It is tempting to look at the gleaming towers of the City and think that cost does not matter.

Eduardo Reyes coutout

Eduardo Reyes

There were days last year when every post brought a newly minted Irish passport to our South London home. My wife and daughters, it seems, are remaining in the EU. In my worst recurring dream, come Brexit I’m left behind, sat in a pub with a blue passport, Nigel Farage with some locally-concocted drink. 

The headlines feed that dream. Today we have Ireland’s taoiseach Leo Varadkar telling the press that Ireland is poised to take legal business from the UK. He’s not first to the party – the president of the Paris commercial court Jean Messinesi is set on eroding London’s dominance in international disputes. German courts and the Netherlands make a similar pitch.

Clifford Chance is ‘beefing up’ its presence in ultra-EU Luxembourg, DAC Beachcroft will open in Paris, Lewis Silkin and Simmons & Simmons are now in Dublin. City solicitors have joined the Irish roll in their hundreds – two magic circle firms were in the top-four for applications – and so it goes on.
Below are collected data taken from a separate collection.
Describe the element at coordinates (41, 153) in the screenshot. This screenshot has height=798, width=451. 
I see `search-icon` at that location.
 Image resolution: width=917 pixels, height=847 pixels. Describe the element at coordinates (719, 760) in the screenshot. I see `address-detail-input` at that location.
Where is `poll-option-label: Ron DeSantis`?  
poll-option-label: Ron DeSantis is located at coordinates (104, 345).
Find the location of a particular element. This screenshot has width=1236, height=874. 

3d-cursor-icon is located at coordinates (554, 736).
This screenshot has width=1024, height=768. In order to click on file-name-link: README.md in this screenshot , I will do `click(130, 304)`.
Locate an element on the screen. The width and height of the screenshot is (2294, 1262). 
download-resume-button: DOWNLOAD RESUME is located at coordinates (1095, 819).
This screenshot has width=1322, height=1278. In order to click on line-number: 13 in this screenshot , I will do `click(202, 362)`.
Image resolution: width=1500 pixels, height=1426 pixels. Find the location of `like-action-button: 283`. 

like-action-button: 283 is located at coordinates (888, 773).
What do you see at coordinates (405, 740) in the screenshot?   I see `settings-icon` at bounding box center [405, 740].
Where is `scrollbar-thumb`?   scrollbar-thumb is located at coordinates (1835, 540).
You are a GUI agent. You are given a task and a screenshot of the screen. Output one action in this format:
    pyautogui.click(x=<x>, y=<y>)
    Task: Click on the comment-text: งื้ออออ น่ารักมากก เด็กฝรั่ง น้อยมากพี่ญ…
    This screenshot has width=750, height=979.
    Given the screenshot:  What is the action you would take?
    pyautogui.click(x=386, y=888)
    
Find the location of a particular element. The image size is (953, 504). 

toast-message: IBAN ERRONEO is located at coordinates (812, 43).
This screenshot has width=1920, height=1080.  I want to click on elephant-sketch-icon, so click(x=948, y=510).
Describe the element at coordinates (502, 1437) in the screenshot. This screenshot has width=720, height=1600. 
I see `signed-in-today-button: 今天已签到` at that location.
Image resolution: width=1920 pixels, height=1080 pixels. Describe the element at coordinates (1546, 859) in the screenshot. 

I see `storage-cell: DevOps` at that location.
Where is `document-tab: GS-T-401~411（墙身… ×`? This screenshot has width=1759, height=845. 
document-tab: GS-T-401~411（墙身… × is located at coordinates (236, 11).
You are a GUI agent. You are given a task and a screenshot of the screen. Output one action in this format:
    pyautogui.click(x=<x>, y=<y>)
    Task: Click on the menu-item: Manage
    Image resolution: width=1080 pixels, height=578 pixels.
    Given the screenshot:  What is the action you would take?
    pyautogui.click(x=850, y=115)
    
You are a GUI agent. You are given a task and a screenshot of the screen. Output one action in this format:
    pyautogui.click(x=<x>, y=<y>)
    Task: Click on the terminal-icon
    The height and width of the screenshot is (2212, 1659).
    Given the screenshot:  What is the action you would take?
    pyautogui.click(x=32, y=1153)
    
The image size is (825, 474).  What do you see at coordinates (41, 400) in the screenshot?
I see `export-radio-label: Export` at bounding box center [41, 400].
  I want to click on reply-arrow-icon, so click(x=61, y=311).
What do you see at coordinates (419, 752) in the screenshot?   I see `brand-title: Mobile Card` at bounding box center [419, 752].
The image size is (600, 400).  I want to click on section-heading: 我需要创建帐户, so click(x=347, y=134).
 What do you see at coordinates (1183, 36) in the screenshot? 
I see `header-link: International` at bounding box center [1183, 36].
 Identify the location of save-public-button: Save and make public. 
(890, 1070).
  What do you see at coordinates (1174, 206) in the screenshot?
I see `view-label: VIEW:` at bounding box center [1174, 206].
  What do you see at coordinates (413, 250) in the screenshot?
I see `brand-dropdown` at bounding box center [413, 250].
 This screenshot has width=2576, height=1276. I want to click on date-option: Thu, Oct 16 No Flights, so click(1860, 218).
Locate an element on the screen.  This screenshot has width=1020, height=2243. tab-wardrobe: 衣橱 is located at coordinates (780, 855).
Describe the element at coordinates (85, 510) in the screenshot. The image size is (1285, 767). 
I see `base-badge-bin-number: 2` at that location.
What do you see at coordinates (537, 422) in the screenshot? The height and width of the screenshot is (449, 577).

Declarations from statesmen and public servants in the likes of Dublin and Paris seem cheeky – but are firms in fact marching with their feet?

Well, no.

There won’t be tumble weed blowing through the Rolls Building, and despite the Irish passports littering every available surface of my home, like the Queen Mother in the Blitz, we're staying in London and so are the children.

Paris and Ireland’s claim on London instructions rely on the fact that post-Brexit judgments by the London Commercial Court will no longer enjoy automatic enforceability in EU member states.

But this is not the City’s biggest problem, though the solution will likely be clunky compared to current arrangements.

For our biggest problem, look to the trade in services and worry about where corporate deals are getting done.

The trade in services post-Brexit has not been prioritised in government policy, setting an unnecessarily tough test for legal services and the financial sector. We have an incredible concentration of legal skills to support the deals and disputes of global capital, but Brexit is going to be an exercise in testing clients and deal-doers' tolerance for inconvenience and uncertainty.

Then there is the cost of disputes and the adequacy of the justice system infrastructure they rely on, which would be an issue even without Brexit. Our judicial benches, lauded for independence and commercial insight, have vacancies and court fees are at a level other jurisdictions rightly shun.

It is tempting to look at the gleaming towers of the City – built for firms with reception areas the size of football pitches – and think that cost does not matter. But since the global financial crisis, general counsel have put much more weight on finding the minimum competent scale and price for their legal needs.

In the short term, London can shrug off cheeky interviews from foreign capitals.

But we need to watch how deal-doers respond to Brexit. Put simply, is the concentration of legal, accounting and banking expertise here enough of a reason to tolerate the cost and inconvenience of signing deals and litigating in a ’third country’?

For some it will not be enough – but no-one in Dublin, London or Paris has any idea who or how many they are.